1937 Born in Louisville, KY
1955 Boston Museum School, Boston, MA
1955-58 University of Louisville, KY
1966 Died in Rome, Italy

 

For Bob Thompson, painting was a liberating catharsis that allowed him to passionately pour his soul into often autobiographical and allegorical expressions, weaving figures and landscapes into a tapestry of color. As he wrote in a letter to his family, “If you can understand I want to paint – paint, paint! Paint! Paint! And then paint more & more. I’m what is jokingly called an esthetic junkie – I’m hooked on pigment, so please forgive me and most of all believe in me.”

Thompson is known for employing a language of expressive landscapes and figures painted in hot, violent tones. While his paintings appear irreverent, they are often rooted in tradition; Thompson actively appropriated from the masters including Goya, Poussin, and Piero della Francesca, adopting their compositions and classical subjects as the basis for his works. By combining his own visionary style of self-expression with tradition, Thompson succeeded in producing distinctive works that stand very much alone in twentieth-century art.

Born in Louisville, Kentucky, Thompson moved to Boston in 1950 and studied at Boston University (1955) and the University of Louisville (1956-1958). He spent the summer of 1957 in Provincetown, where he was introduced to the expressive figurative work of Jan Muller, Hans Hofmann and Red Grooms. During the early 1960s Thompson traveled abroad extensively and spent time in Paris, Ibiza, and Rome. In 1963, artist friend, Lester Johnson introduced him to Martha Jackson of the Martha Jackson Gallery, New York, where he had solo exhibitions in 1963 and 1965.

Works completed between 1958 and 1966 reflect the vitality, spirit, and tragedy of the artist’s life. As Thompson became more involved in the avant-garde and Beat culture of musicians, writers, and artists, the muted and subdued figurative compositions of the late 1950s gave way to dynamic and hotly colored images of the 1960s.

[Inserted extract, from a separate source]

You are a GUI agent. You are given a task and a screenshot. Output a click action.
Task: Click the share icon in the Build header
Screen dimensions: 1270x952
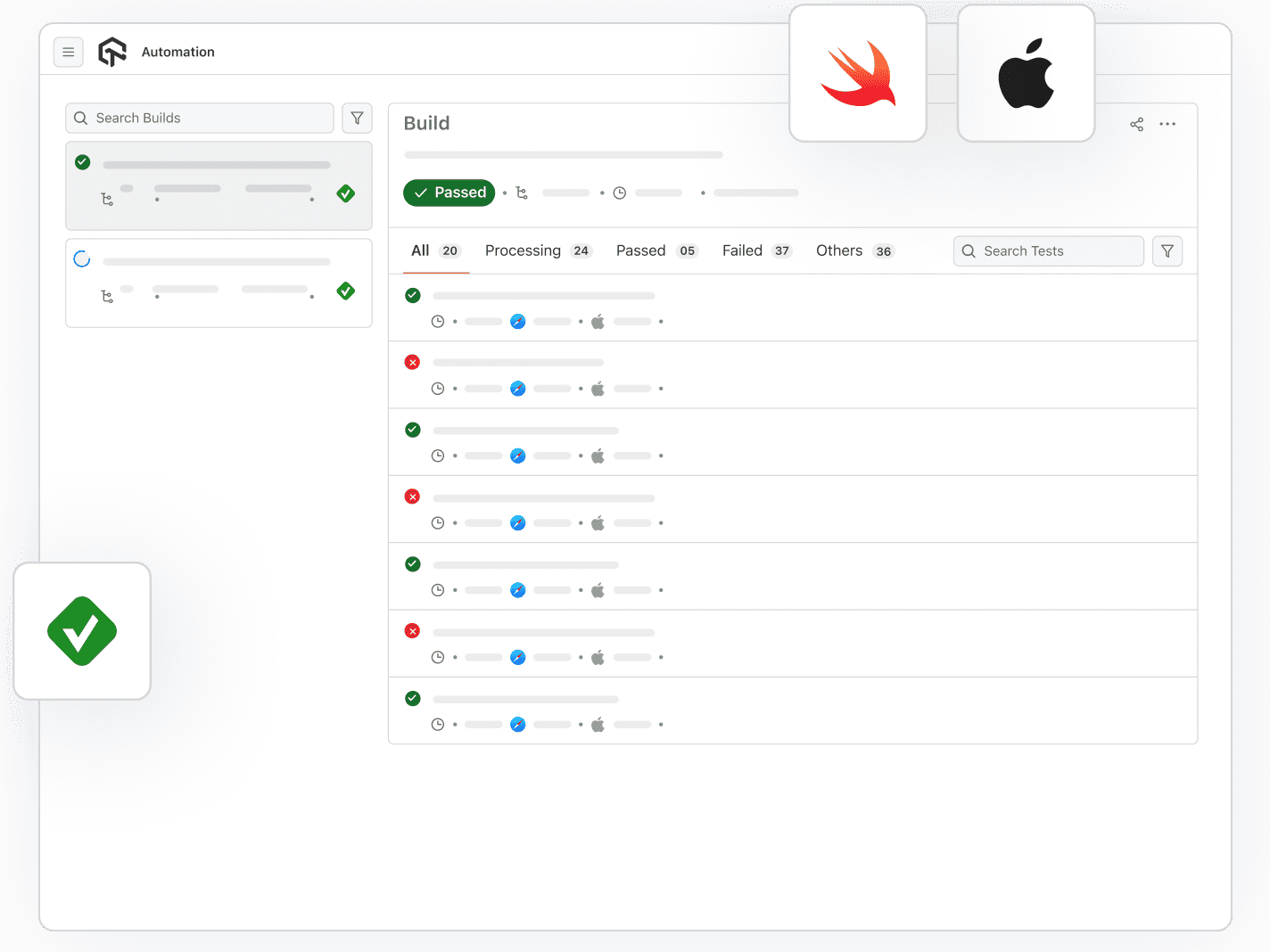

In 1966, Thompson died in Rome, tragically short of his twenty-ninth birthday. In a life of less than twenty-nine years, which included only eight years of painting, Thompson left a complex body of work which has proved of great significance and influence to successive generations of artists. His work is included in many museum collections, most notably, The Metropolitan Museum of Art and the Museum of Modern Art in New York, and in 1998, the Whitney Museum of American Art organized a major traveling retrospective exhibition, featuring over one hundred of Thompson’s paintings.